Re-think crop production on marginal lands
Grassland and pastures are smart options for marginal lands, experts say, and can reap more benefits than crop production.
Marginal lands tend to be the riskiest to grow crops on, often due to moisture limitations or overabundance, notes Beef Cattle Research Council’s science director, Reynold Bergen.
They’re also more ecologically sensitive, and no better example of that exists than the 1930s, when a tremendous amount of topsoil and sequestered soil carbon was lost, Bergen explains.
“That’s one example of what can happen when land that is best suited for perennial pasture is converted to crop production,” Bergen says.
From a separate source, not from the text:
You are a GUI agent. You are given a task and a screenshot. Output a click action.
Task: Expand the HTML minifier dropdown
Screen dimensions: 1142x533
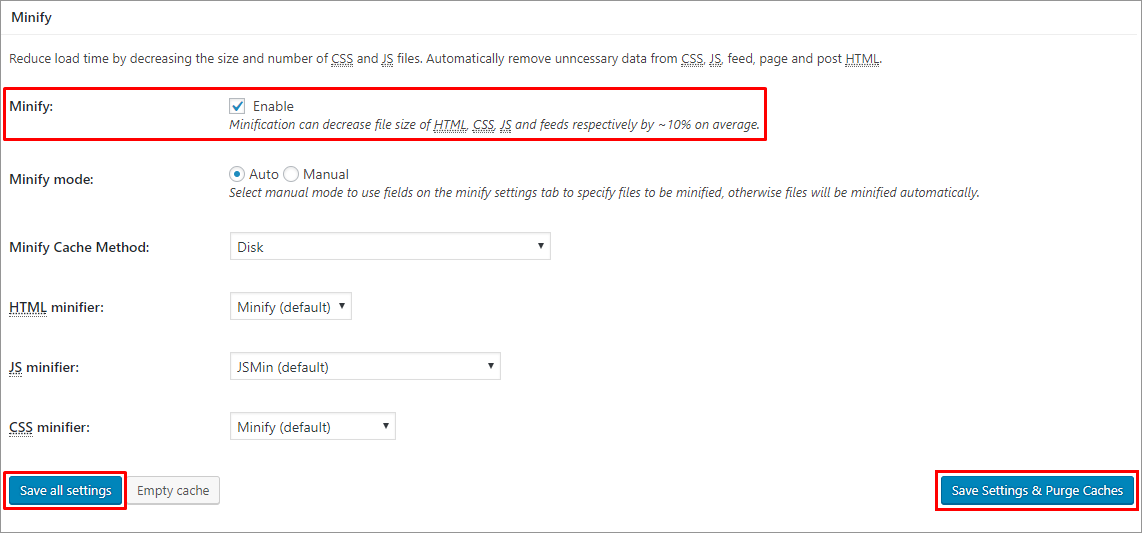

While minimum tillage practices have made crop production much more environmentally sustainable, the advantages for marginal land still mostly favour perennial grassland with properly managed grazing, he says.
They allow for the sustainable production of beef protein while building soil, preventing soil and water erosion, maintaining plant, bird, insect and wildlife diversity, and supporting watersheds, Bergen says.
Quantifying the economic differences of production choices is a tall order.
Variation in crop productivity from year-to-year and region-to-region makes it difficult to estimate yields per acre for forage versus annual crops, Bergen says. Further muddying the waters are potential large swings in input costs, as well as crop, forage and cattle prices from year to year.
But Ontario studies prepared by Douglas Yungblut, president of Yungblut & Associates Consulting, give some indications as to the dollars and cents benefits.
One study concluded forage crops can provide returns that are competitive with other cash crops.
The study found that producing an acre of hay cost roughly half that of producing corn on the same land: $242 versus $539. A hay yield of 3.5 tonnes provided a net return similar to that of a corn crop.
But the report added that a legume crop could additionally contribute up to $70 worth of nitrogen to a following corn crop, plus increase returns by $48 to $192 per acre in the first and second years of corn following forages.
Yungblut’s 2015 economic comparison report of pasture-based beef breeding herds and cash crops in southern Ontario estimated 2015 revenue from grazing averaged $366 an acre, versus $286 and $226 for corn and soybeans, respectively.
And those calculations didn’t even include soil health and environmental benefits, Yungblut points out.
Re-thinking crop production on sensitive and limited marginal land can provide environmental and economic rewards.